Retyping all the entries exactly is the whole task.

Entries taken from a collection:
════════════════════

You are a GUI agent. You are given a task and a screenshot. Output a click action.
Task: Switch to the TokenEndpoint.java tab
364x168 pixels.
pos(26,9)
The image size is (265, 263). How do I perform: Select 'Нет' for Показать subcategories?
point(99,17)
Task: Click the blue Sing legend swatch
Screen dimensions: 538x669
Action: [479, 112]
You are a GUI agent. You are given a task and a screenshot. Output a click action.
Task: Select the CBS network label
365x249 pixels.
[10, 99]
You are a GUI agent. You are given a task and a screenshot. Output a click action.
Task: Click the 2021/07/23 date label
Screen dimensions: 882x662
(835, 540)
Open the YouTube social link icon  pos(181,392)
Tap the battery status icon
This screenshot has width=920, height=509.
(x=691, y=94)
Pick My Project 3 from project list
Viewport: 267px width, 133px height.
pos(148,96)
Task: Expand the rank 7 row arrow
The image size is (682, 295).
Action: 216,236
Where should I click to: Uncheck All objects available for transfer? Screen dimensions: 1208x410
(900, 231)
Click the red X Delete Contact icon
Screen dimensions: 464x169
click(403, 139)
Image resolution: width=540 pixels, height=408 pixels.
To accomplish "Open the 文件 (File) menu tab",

════════════════════

Output for this task:
You are a GUI agent. You are given a task and a screenshot. Output a click action.
Task: Switch to the TokenEndpoint.java tab
364x168 pixels.
pos(26,9)
The image size is (265, 263). How do I perform: Select 'Нет' for Показать subcategories?
point(99,17)
Task: Click the blue Sing legend swatch
Screen dimensions: 538x669
Action: [479, 112]
You are a GUI agent. You are given a task and a screenshot. Output a click action.
Task: Select the CBS network label
365x249 pixels.
[10, 99]
You are a GUI agent. You are given a task and a screenshot. Output a click action.
Task: Click the 2021/07/23 date label
Screen dimensions: 882x662
(835, 540)
Open the YouTube social link icon  pos(181,392)
Tap the battery status icon
This screenshot has width=920, height=509.
(x=691, y=94)
Pick My Project 3 from project list
Viewport: 267px width, 133px height.
pos(148,96)
Task: Expand the rank 7 row arrow
The image size is (682, 295).
Action: 216,236
Where should I click to: Uncheck All objects available for transfer? Screen dimensions: 1208x410
(900, 231)
Click the red X Delete Contact icon
Screen dimensions: 464x169
click(403, 139)
Image resolution: width=540 pixels, height=408 pixels.
To accomplish "Open the 文件 (File) menu tab",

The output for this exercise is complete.